Your assignment:
Report how many lines of the data below contain "refresh". Give nothing besides the number.

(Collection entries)
----------

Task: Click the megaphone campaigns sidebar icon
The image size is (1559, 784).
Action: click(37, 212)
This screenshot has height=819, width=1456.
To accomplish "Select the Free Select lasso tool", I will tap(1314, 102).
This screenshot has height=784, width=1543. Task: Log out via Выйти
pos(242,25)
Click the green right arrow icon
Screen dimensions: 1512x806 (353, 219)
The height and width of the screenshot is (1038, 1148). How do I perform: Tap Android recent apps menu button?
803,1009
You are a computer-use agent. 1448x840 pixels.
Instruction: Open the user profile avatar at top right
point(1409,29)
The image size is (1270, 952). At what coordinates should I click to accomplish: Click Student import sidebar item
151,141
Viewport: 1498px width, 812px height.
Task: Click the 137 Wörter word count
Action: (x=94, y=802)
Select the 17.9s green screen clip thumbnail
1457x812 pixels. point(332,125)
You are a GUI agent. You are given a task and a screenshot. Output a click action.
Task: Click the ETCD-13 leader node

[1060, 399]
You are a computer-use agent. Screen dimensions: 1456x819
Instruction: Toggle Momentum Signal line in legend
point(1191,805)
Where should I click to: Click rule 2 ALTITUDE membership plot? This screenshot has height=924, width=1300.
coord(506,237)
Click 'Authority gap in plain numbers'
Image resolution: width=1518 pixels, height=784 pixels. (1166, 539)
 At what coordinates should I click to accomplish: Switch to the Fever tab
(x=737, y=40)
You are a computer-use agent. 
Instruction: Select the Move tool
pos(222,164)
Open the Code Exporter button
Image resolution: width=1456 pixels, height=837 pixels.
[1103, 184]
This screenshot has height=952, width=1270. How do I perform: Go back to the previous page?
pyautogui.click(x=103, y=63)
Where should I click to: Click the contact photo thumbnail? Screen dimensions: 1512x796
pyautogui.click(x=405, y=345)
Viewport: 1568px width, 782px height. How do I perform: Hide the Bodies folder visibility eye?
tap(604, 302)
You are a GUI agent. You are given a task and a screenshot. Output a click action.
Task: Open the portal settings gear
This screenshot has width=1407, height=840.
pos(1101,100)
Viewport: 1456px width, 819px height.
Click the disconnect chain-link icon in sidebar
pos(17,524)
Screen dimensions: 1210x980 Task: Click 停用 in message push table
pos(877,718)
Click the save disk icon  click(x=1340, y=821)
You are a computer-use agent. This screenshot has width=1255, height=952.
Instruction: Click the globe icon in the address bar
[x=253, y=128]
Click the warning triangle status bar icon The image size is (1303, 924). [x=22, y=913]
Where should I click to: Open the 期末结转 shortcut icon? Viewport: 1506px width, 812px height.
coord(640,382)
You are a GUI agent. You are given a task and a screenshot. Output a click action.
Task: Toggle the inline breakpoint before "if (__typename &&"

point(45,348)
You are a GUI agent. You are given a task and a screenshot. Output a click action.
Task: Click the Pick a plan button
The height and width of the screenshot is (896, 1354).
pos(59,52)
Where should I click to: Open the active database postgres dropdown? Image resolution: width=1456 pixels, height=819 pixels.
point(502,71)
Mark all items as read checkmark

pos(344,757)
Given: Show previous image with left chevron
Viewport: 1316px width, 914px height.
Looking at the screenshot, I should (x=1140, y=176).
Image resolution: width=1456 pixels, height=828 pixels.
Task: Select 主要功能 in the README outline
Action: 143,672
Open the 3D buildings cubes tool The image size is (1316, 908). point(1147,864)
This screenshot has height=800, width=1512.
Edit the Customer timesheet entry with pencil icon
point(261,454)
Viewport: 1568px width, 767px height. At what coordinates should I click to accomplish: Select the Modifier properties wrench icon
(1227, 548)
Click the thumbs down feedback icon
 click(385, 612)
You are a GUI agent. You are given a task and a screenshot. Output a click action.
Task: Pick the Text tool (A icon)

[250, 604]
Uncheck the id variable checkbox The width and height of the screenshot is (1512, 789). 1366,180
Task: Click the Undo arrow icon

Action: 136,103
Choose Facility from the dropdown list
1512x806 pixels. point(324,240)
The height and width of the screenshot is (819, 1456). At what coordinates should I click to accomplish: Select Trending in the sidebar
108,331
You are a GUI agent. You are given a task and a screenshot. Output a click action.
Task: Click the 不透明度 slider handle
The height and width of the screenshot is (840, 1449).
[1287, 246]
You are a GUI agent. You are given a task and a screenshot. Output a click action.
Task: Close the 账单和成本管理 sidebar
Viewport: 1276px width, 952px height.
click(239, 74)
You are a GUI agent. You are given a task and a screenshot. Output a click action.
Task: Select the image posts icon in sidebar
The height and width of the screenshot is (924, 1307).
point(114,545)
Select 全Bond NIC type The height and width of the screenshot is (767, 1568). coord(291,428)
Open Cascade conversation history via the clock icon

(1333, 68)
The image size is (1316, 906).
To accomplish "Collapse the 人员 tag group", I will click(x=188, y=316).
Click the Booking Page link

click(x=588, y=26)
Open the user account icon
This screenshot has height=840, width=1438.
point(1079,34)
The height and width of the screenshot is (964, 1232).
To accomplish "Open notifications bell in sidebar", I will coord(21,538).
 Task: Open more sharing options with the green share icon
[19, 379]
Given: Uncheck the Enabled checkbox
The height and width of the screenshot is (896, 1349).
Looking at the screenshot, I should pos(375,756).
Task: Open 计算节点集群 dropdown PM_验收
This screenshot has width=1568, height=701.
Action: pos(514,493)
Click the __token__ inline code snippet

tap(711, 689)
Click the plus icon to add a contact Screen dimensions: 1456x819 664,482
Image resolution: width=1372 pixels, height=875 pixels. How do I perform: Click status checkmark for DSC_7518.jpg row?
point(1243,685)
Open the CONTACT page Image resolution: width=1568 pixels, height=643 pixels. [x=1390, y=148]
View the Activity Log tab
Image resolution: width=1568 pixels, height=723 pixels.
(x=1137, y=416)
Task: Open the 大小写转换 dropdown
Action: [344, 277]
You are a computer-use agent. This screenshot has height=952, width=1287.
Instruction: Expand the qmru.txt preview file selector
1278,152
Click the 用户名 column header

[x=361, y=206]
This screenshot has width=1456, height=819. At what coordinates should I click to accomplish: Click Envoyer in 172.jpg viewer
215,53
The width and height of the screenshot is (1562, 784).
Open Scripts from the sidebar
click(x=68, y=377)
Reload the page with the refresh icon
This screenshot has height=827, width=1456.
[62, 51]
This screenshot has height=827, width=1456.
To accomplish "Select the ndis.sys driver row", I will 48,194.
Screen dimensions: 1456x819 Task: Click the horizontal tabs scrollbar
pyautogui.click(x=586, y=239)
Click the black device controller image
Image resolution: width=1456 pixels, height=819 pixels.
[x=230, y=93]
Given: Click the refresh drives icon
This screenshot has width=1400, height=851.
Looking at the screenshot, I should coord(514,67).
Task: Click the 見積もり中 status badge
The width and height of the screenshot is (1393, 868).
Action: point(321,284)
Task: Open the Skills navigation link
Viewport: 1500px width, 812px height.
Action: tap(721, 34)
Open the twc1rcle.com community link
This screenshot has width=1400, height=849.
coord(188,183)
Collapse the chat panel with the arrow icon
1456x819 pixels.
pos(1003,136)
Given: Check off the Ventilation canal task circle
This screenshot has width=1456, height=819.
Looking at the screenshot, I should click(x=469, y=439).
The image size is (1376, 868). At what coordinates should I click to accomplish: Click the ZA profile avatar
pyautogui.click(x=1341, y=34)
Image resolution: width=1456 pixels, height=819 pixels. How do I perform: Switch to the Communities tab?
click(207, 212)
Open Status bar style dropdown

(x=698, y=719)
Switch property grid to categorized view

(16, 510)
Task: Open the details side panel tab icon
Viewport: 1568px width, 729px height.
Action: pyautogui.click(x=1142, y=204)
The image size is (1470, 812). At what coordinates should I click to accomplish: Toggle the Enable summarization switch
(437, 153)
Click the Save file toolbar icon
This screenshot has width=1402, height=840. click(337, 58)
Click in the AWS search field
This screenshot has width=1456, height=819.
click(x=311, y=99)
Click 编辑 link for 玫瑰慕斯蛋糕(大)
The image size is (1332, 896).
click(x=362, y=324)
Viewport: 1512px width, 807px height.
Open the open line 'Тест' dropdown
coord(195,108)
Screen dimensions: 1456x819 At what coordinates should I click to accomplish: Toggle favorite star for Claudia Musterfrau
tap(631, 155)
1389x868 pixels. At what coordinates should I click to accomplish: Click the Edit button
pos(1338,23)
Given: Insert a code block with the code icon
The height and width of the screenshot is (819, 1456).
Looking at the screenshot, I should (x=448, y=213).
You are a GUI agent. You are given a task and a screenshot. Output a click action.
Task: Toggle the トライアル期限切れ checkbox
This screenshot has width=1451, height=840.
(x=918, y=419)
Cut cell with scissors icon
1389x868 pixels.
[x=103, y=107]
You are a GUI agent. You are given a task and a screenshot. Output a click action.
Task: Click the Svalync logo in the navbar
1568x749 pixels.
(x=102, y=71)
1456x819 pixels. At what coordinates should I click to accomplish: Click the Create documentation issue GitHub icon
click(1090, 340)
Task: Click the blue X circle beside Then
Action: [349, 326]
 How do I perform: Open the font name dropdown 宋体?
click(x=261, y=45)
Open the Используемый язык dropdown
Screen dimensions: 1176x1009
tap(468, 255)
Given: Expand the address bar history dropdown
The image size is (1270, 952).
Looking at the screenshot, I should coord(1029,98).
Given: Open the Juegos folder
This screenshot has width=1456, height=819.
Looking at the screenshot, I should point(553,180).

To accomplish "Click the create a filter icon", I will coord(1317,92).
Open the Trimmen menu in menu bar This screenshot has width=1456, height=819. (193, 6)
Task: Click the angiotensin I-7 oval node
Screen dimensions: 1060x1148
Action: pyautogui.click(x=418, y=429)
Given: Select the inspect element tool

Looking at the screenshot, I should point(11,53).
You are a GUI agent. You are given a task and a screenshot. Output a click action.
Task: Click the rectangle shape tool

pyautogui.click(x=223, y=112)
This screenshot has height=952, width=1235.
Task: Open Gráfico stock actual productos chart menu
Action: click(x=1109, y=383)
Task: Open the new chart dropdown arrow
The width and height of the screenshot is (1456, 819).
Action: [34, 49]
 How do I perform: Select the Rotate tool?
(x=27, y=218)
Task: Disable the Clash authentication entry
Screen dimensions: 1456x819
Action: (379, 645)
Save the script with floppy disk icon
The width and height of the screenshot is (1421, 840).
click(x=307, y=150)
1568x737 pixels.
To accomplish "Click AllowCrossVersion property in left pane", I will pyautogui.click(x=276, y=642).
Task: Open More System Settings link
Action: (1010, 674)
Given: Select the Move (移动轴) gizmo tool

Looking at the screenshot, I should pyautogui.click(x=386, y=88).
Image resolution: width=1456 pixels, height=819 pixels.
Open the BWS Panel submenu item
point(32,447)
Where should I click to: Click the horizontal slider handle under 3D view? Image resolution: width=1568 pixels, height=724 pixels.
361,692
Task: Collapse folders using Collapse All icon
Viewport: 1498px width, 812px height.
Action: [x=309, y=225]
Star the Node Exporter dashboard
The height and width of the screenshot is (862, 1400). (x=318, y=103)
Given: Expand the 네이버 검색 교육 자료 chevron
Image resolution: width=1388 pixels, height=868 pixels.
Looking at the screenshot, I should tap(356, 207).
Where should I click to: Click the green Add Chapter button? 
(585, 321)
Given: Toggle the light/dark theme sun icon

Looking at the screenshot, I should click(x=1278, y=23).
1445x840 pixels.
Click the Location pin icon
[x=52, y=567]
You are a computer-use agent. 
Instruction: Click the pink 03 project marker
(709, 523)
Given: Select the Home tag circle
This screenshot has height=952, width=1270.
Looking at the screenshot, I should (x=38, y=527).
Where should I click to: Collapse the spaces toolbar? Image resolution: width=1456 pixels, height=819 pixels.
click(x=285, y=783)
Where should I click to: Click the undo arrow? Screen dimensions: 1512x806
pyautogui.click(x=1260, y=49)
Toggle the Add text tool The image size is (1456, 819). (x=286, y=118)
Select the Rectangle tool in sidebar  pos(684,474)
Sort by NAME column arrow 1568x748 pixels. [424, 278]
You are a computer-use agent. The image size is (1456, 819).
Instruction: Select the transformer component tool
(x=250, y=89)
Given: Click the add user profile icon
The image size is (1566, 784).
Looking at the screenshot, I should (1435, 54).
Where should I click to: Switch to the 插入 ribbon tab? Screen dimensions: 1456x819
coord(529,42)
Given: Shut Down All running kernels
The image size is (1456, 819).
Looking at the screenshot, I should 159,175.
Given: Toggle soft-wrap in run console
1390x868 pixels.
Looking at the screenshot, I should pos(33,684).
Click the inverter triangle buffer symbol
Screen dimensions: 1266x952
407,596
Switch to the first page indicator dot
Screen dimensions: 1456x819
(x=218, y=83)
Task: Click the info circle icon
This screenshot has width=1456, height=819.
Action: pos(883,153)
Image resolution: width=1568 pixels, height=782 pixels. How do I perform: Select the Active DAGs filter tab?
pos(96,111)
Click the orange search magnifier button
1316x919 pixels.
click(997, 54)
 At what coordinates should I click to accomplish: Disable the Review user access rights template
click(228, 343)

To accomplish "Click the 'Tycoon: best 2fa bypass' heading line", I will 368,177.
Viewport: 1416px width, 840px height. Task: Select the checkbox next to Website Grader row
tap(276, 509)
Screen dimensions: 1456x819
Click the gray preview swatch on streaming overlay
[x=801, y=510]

----------

Solved problem:
2